The men wearing white spoke in hushed, concerned voices so that their principals would not hear. They were walking down a corridor in Ganga Ram. The halls were not as expected, they were brightly lit, the walls were colored. The halls were not as expected, but this also made sense. They had scribbles on them, the patients were allowed, were given free rein to express their artistic desires. They were allowed to roam the halls. They were not allowed to do two things. They were not allowed to leave. They needed to heal. And this place, unconventional as it was, seemed to be able to provide the ability to. Besides, for some of them, like elderly Ahmed, their relatives did not want them back, would rather have their rich patriarchs locked inside a mental asylum, so that they could use and take advantage of all their wealth. For others, like Sardar sahib, they had family on the other side of the newly demarcated and created border, and given the current political tides, the respective families could not come and take them back home.
They walked on, the one who had asked the question was new, a volunteer, the other was a jaded veteran of this place. The latter had stopped believing in his power to heal a long time ago, or so he proclaimed, and yet, he stayed on. The former was going through the stages of most new orderlies at this place. His current state of mind was the second stage. He heaved a long, thick sigh. His cheery wide eyed optimism, and desire to change the world, to help make it a better place had been replaced by a weight on him, not dissimilar to the weight that Atlas held on his shoulders.
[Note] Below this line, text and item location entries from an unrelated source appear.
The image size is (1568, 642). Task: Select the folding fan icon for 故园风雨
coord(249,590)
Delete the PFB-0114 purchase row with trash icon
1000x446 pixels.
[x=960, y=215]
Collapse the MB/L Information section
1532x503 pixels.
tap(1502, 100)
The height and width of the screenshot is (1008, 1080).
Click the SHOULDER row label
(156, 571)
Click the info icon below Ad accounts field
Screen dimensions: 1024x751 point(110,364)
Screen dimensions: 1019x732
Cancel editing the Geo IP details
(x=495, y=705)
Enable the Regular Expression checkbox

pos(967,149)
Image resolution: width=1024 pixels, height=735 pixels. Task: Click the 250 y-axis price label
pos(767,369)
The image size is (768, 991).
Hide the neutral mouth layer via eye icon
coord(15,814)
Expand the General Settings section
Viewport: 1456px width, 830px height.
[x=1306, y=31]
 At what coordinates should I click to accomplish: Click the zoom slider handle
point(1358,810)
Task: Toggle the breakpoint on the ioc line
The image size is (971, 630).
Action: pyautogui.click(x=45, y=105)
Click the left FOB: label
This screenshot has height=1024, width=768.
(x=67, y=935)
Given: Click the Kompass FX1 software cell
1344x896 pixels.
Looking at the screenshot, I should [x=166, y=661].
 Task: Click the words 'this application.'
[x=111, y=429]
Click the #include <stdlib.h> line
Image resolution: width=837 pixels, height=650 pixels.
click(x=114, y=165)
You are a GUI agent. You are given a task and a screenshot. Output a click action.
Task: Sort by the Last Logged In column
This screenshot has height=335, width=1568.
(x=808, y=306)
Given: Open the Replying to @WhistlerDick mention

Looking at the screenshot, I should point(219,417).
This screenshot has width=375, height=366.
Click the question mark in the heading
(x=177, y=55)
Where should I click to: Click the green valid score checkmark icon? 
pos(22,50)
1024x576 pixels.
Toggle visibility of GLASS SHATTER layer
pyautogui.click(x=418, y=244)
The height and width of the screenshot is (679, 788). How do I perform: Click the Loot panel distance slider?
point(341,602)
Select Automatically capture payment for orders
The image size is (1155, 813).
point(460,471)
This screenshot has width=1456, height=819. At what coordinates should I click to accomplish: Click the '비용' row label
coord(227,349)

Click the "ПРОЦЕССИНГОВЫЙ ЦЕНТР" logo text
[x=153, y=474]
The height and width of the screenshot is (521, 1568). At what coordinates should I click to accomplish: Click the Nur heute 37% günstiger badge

The place did not smell sterile, it was unconventional. It smelled of mithai, and of freshly fried samosas, nihari, the last of which always seemed to bring up the mood of all patients. As of late, even the people who had been born hindu, and were at this place had seemed to begun having it. But religion did not matter here anymore.
A camera swiveled as it followed them. Another kept stoically focused on the patient drawing on the walls, the signs and pictures photographed, and recorded in a file.
Religion mattered here a lot. It was just not any religion currently on earth. There was one that it was closest to. But some of its edicts would be considered blasphemy in that way. Some of these men had the potential to be seers. Others were truly mad. And in that madness, they could save the future. They could provide the key to survival. It was the mad that would inherit the earth. It was the mad that would save it. It was those that humanity considered mad that were actually the truth speakers, those that stood apart from and clawed at the fabric of lies that society had constructed to protect itself from truths it could not bear to see.